I have two problems I am trying to solve. I am using MPLUS, but I have very general questions for which MPLUS knowledge will not be necessary.
Terminology: y = DV, x = IV

(1) Simple regression (N=1300)

I want to compare two linear regressions.
In the first model, a metric DV is predicted by 14 IVs as well as 2 covariates (age, sex).
In the second model, regression coefficients of the 14 IVs are constrained to be equal, only age and sex are freely estimated.

In MPLUS, a simplified example would look like this ("on" marks regressions, and the brackets set regression weights equal):

Model I:

y on x1;
y on x2;
y on x3;
...
y on sex age;

Model II:

y on x1 (1);
y on x2 (1);
y on x3 (1);
...
y on sex age;

The first regression has 0 DF. Therefor, fit cannot be assessed, which in turns makes model comparison impossible.

How do I get the first model identified so I can compare the two models? Does a linear regression always have 0 DF? I thought about perhaps constraining two of the fourteen regression weights that are very close to each other equal – is that a valid or common approach? For instance, x2 and x14 have a similar nonsignificant regression coefficient estimate of .050 which I could constraint equal to identify the model. If I do that, I get a chi-square of 0.000 for that model with 1 DF — can that be correct? The constrained model has a chi-square of 398 with 13 DF.

My next question would be how to compare these models. MPLUS outputs AIC, BIC, RMSEA, SMRM, CFI/TLI, and I understand how to interpret them generally. However, am I allowed to interpret them for a simple regression? Am I allowed to interpret them in a model that is not identified?

And as for the model test, is it correct that I simply use the chi-square values in the two models, build the difference, multiply it by 2 and look up the value in a chi-square table for the difference between the degrees of freedom of the models?

(2) SEM (N=3500)

The second problem is somewhat similar, but involves more complex models. I am new to structural equation modeling, but assume these models to be SEMs (?).

Model I consists of 9 regressions with metric DVs, each regression has the same 6 predictors. The model allows for all variables to be correlated (also y with y and x with x). The DV is a the second measurement point of y (yt2), and the regressions control for the first measurement point of (yt1). So, we're really predicting changes in y.
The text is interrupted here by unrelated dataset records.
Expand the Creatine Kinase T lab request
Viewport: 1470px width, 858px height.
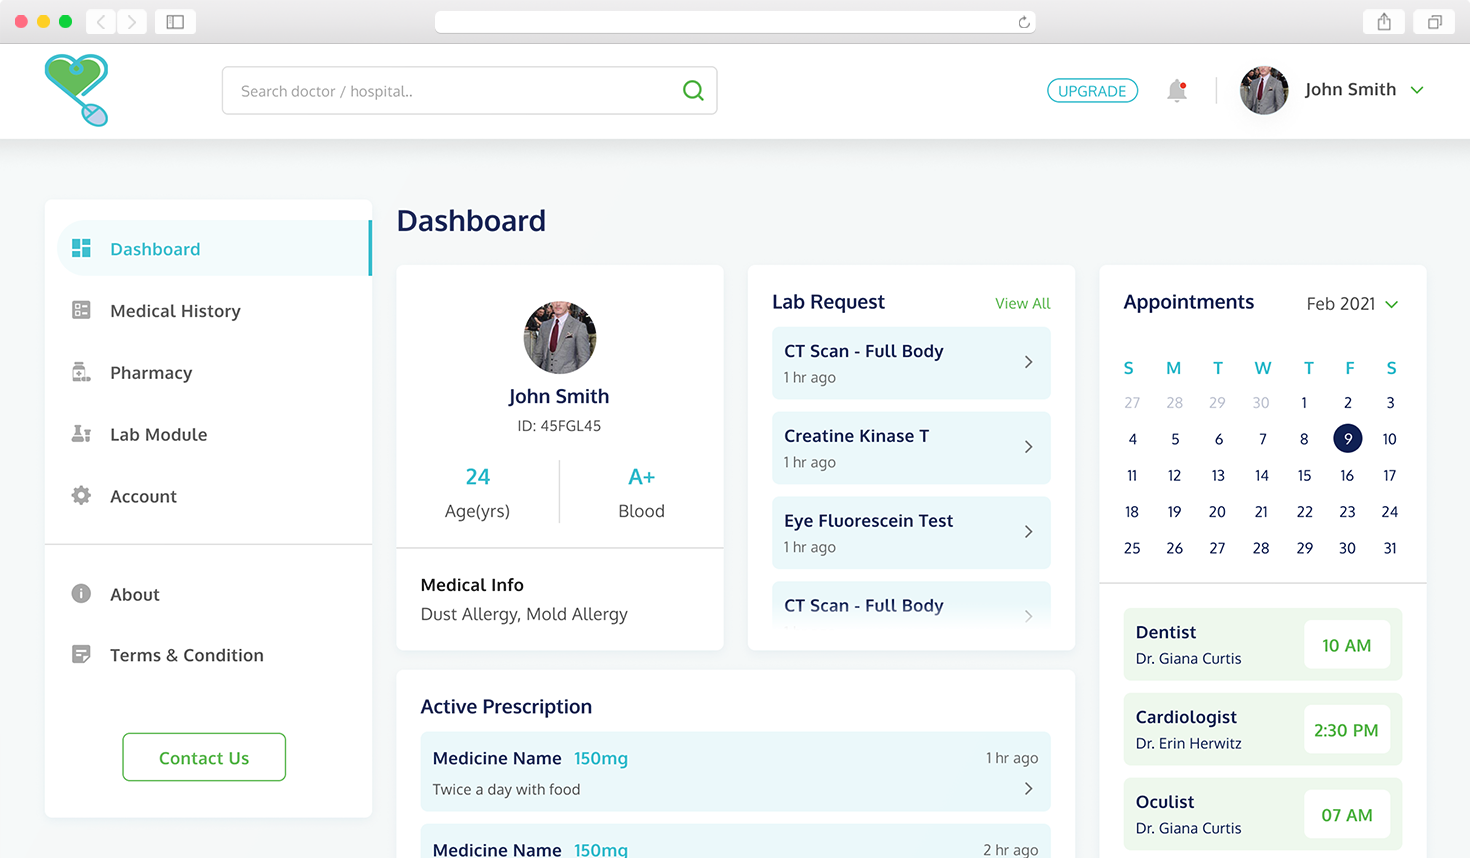point(1028,447)

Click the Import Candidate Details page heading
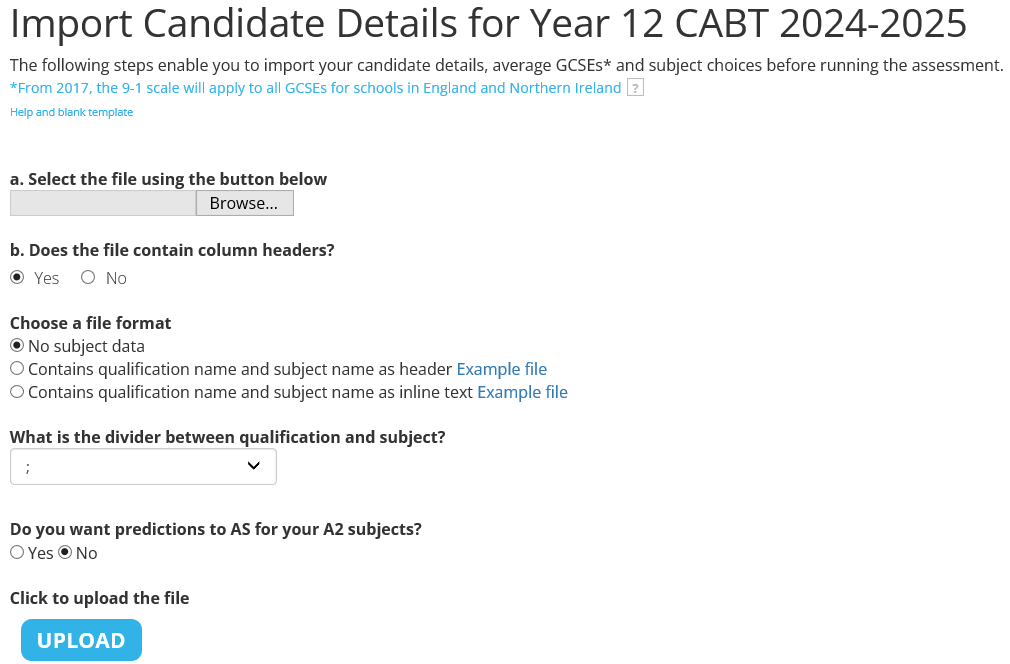pyautogui.click(x=488, y=23)
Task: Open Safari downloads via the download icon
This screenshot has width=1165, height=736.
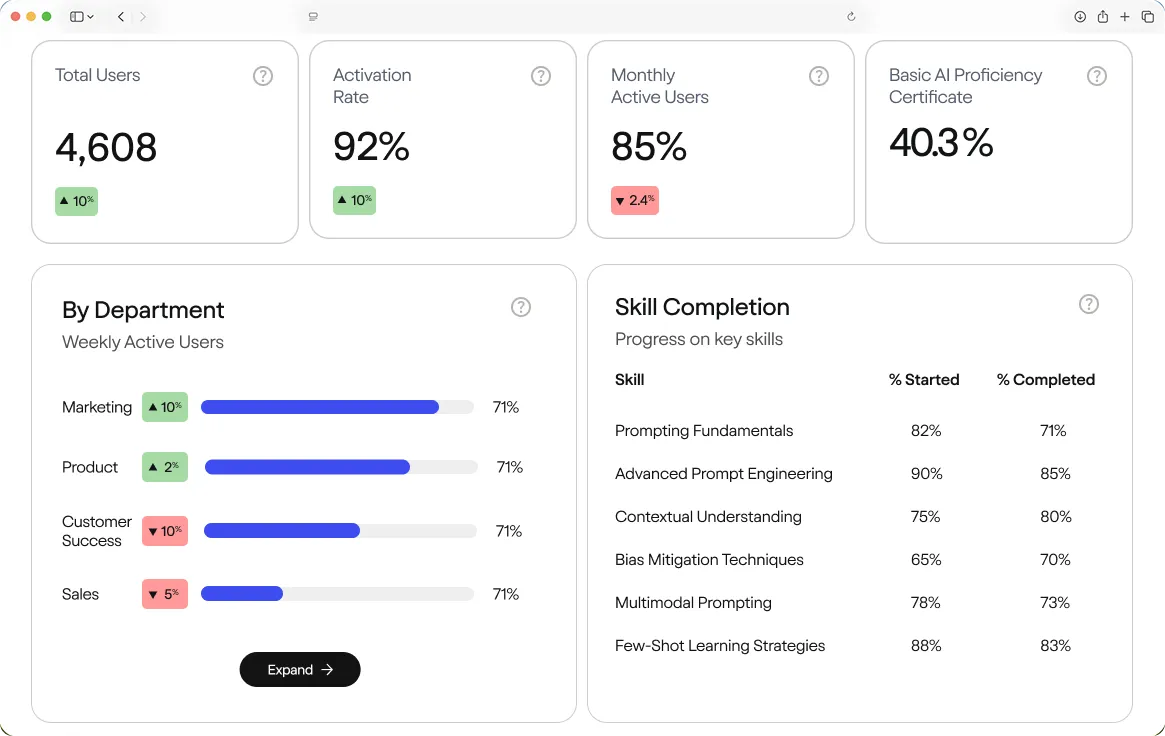Action: point(1082,17)
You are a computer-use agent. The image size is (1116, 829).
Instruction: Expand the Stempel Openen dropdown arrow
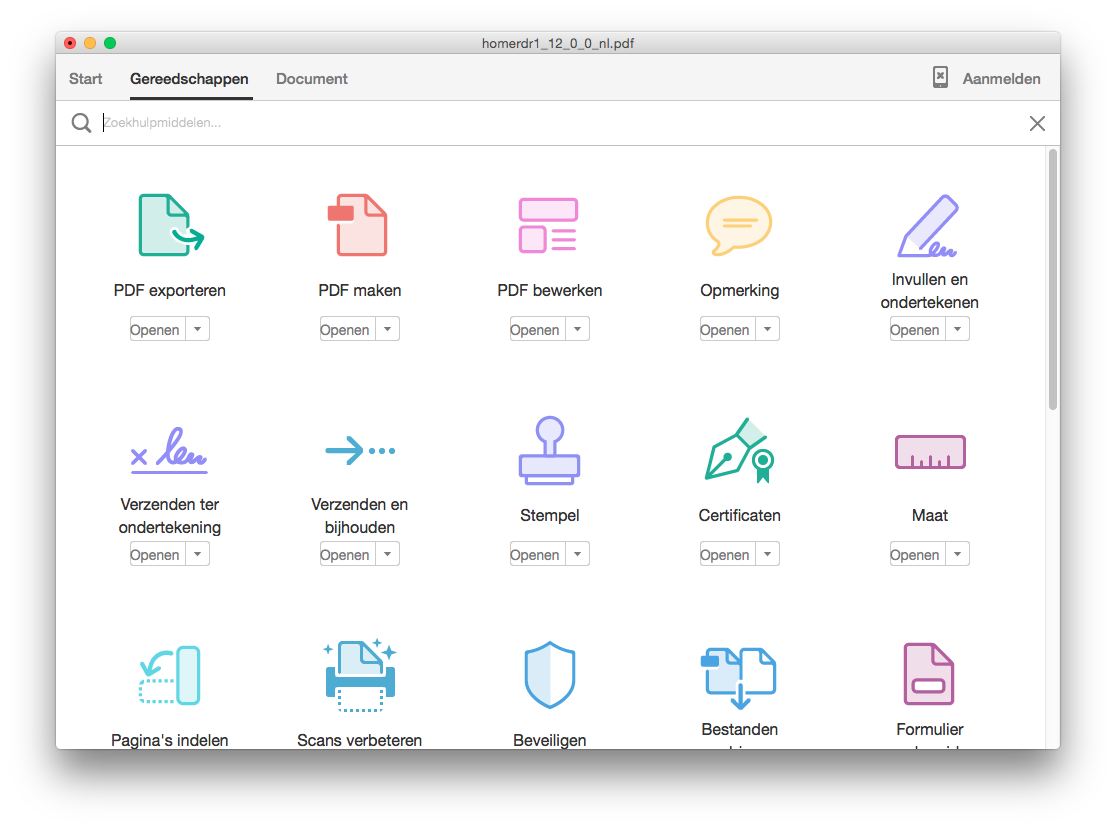point(578,554)
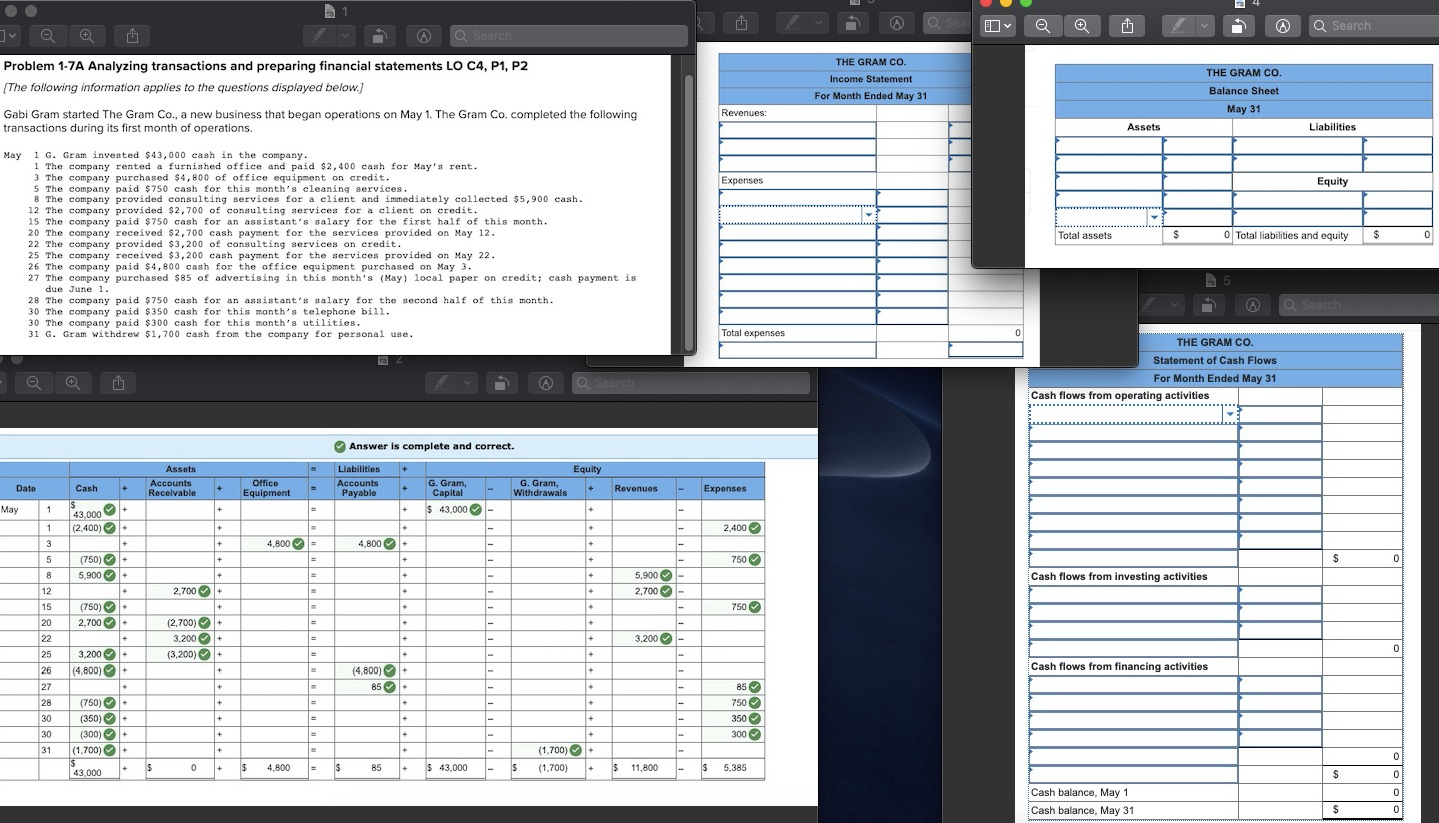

Model I estimates all regressions freely, while model II constrains each x to affect all y in the same way. Again, a simplified example:

Model I:

y1t2 on x1 x2 x3 y1t1;
y2t2 on x1 x2 x3 y2t2;
...
y9t2 on x1 x2 x3 y9t2;

Model II:

y1t1 on x1 x2 x3 y1t2 (1 2 3 4);
y2t1 on x1 x2 x3 y2t2 (1 2 3 5);
...
y9t1 on x1 x2 x3 y9t2 (1 2 3 6);

Is it valid to compare these two models in the way mentioned above (chi-square difference test)? Can fit indices be interpreted normally?

Model I has a chi-square of 197.293 and 72 DF, model II 617.376 and 120 DF, so that would be 120-72 DF, 2*(617.376-197.293) –> p<.001 ?

Best Answer

Regarding your first question, part 1:

Linear regression is "just-identified" in SEM. This is also called "fully-saturated."

A more simple example with 2 IVs and 1 DV gives:

3 variances and 3 covariances in the covariance matrix. This is your DF for SEM = 6.

Your regression includes 2 regression beta coefficients, 2 IV variances, 1 covariance between the IVs (you may or may not realize this is in the model, but it is), and 1 error variance = 6 parameters

6 DF = 6 Parameters

Unless constraints are made, regression models in SEM are always fully saturated and no assessment of model fit is possible.

Regarding Part 2:

I agree with Patrick that these are nested models and you can "test" the constraints with a chi2 test.